Carey didn’t seem to mind. “I lost my body servant to…well, to a flux in London,” he said, drinking deep and looking surprisingly sad. “That’s why I hired you, so I hope you really did prentice with a tailor for a while. I urgently need someone to make sure my Court suit fits me properly.”

“Och,” Hughie frowned, “Ah dinna ken much about English Court fashion, sir.”

“You don’t need to, I know plenty. You only need to be able to sew.”

“Ay.”

“If you can’t do it, I’ll have to find a tailor for the work, but I hope you can as there’s a dreadful dearth of tailors in the town at the moment.”

“Ay, sir. I hear the Queen’s coming.”

“Indeed she is and I want to make sure she likes me well enough to pay me my fee and confirm my warrant as deputy warden,” said Carey. “Meantime, where are you staying?”

The money he’d been given by Bothwell’s man to take him south had run through his fingers with dreadful speed. Hughie had slept under a haystack the night before. He’d had nightmares that the stone mushrooms holding the base of the huge stack of hay off the ground were shortening so he’d be crushed and he kept waking, covered in sweat to find rats using him as a convenient ladder to get up into the hay. He’d scrambled out into the grey dawn feeling horrible.

“Ehm…”

“No matter. There’ll be a truckle bed or a pallet for you somewhere. Can you ride?”

“Ay, sir, well enough.” He’d ridden before he could walk of course, but he’d also been in Edinburgh learning to sew at the time when most lads got their mastery on horseback.

“You’ve used a pike, I expect. Sword and buckler work?”

“Ay, sir, a little. Wi’ the Edinburgh trained band.”

He’d loved the trained band as a lad, rushing off to the musters like an arrow from the bow to work off his pent-up energy, while his uncle complained at the loss of time. His uncle had been a hard man.…Too bad he’d—well, no reason to think about that. It hadn’t been his fault.

“Of course. We’ll play a veney or two when we get to Rycote,” said Carey. “Come along. You can have my spare horse and we’ll be going. They should have recovered enough from getting here and we’ll take an easy pace now.”

They had been heading all the while to the stables of the inn where two smart-looking horses stood ready, saddled and bridled, and the pack pony dozed stoically with one broad hoof tipped, the packs very badly stowed.

Carey saw this, narrowed his eyes, and checked them. “Nothing stolen,” he said, opening a very fine leather pistol case. Hughie glimpsed two matched dags inside and his mouth almost watered at them. Were they snaphaunce locks? Wheel-locks? Would Carey let him fire one?

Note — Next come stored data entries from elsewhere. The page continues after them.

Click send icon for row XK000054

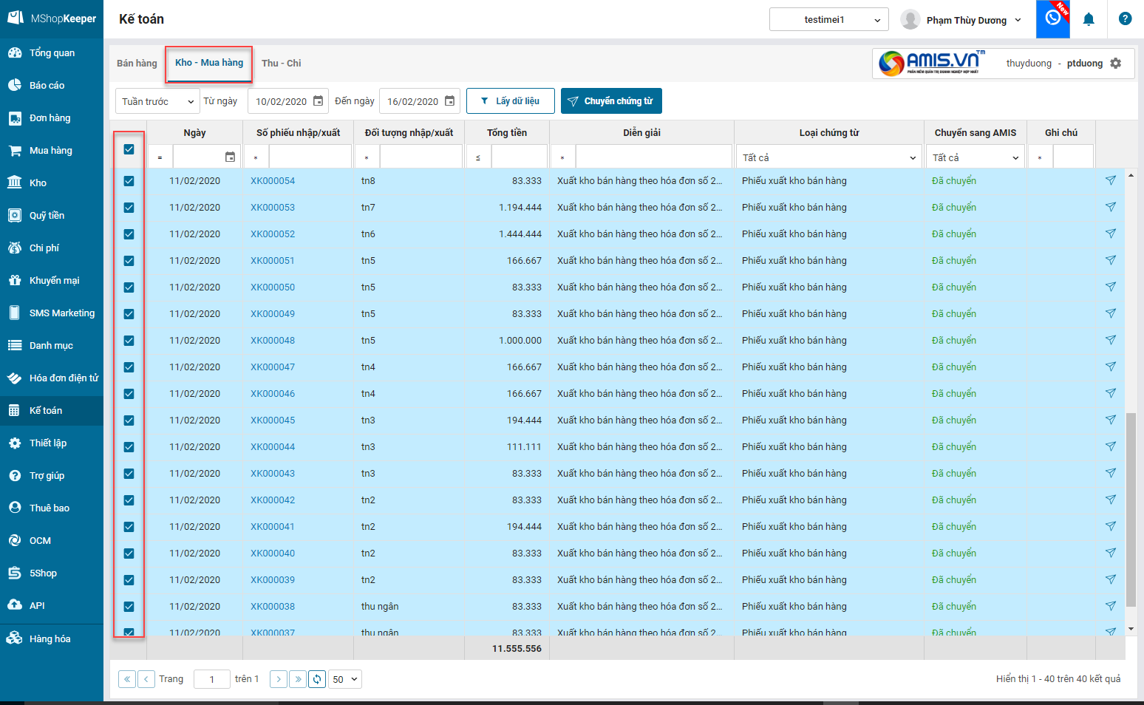tap(1110, 180)
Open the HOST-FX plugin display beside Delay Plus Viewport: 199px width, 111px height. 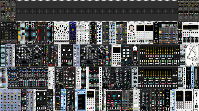pos(117,50)
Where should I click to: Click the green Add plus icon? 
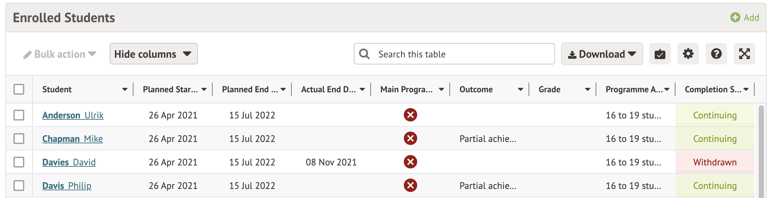735,17
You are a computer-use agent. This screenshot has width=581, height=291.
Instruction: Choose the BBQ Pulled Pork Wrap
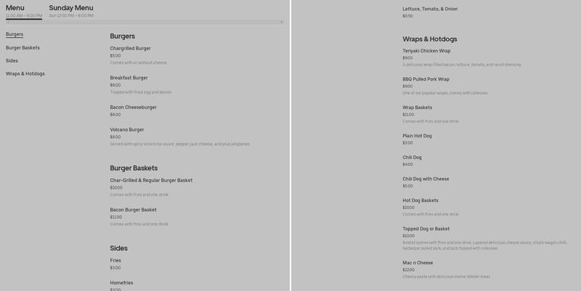(x=426, y=79)
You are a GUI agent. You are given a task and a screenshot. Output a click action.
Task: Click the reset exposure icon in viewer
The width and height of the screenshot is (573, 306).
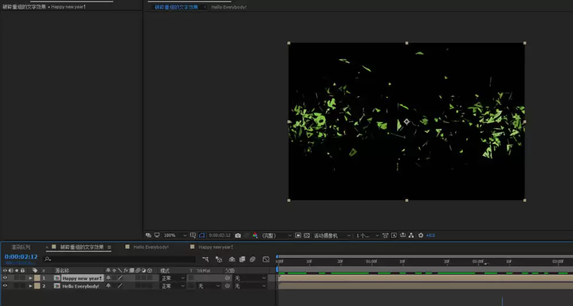coord(421,236)
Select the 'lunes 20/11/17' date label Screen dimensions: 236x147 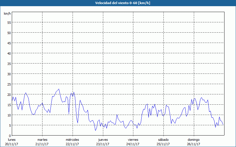[12, 142]
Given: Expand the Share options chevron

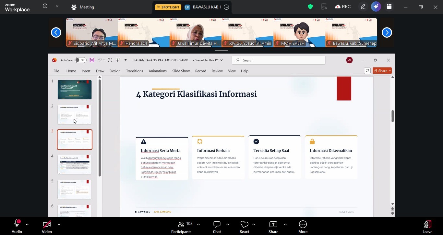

Hughie and Carey between them took all the packs off and re-stowed them with a better balance. Naturally, Hughie got the smaller mount, but he was used to his legs dangling a bit. Carey was a tall man, too; Hughie wasn’t used to looking straight at anyone.

Carey mounted in a way Hughie hadn’t seen since his childhood—hands on the saddlebow and leaping straight up, not touching the stirrups until he was seated. He looked pleased with himself at the trick. “Hmf,” he said, as he found the stirrups. “Come on Hughie, up you get.”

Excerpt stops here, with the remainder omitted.